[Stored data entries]
+ + +
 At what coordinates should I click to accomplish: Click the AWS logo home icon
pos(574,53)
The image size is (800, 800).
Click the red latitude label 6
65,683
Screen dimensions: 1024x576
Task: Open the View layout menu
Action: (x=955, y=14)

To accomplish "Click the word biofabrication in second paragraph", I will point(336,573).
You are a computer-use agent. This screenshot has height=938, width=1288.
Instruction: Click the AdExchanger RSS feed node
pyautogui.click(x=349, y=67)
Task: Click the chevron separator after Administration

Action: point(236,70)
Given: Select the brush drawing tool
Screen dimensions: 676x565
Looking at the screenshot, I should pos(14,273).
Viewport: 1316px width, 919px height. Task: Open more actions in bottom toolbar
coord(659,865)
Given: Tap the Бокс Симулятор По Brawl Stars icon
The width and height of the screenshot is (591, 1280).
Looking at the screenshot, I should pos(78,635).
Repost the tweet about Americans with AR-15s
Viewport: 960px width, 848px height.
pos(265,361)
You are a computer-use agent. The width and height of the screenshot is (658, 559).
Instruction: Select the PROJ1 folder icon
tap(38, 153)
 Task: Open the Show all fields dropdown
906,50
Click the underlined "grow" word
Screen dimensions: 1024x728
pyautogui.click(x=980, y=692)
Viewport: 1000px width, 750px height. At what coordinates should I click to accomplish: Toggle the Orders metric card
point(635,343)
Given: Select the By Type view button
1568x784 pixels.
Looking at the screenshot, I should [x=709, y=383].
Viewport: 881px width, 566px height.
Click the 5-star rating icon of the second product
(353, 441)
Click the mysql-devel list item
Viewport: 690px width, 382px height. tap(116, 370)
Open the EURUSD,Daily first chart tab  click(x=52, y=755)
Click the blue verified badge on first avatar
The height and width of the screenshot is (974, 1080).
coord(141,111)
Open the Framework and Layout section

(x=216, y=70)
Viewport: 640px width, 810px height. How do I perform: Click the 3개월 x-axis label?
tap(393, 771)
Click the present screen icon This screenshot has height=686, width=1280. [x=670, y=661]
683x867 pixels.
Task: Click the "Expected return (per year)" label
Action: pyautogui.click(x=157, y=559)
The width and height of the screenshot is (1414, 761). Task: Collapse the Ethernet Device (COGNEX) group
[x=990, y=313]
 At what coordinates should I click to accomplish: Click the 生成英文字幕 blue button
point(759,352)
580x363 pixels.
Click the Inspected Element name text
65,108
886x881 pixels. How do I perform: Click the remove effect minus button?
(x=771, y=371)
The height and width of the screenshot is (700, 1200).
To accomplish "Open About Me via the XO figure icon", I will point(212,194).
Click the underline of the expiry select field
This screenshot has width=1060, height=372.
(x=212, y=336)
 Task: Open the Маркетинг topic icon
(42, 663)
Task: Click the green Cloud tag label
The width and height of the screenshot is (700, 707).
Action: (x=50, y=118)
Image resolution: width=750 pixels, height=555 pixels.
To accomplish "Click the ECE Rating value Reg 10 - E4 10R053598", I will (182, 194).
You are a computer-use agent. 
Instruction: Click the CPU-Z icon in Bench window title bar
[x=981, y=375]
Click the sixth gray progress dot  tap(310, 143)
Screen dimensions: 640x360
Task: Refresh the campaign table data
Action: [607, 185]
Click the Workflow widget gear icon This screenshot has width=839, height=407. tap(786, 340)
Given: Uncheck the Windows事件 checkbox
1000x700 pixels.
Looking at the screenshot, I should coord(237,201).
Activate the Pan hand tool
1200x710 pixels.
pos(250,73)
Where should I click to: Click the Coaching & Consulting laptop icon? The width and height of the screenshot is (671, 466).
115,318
+ + +
**DESCRIPTION OF THE TASK**.
For every line above that has "Given" in it, copy the line.

**RESPONSE TO THIS TASK**.
Given: Select the brush drawing tool
Given: Tap the Бокс Симулятор По Brawl Stars icon
Given: Select the By Type view button
Given: Uncheck the Windows事件 checkbox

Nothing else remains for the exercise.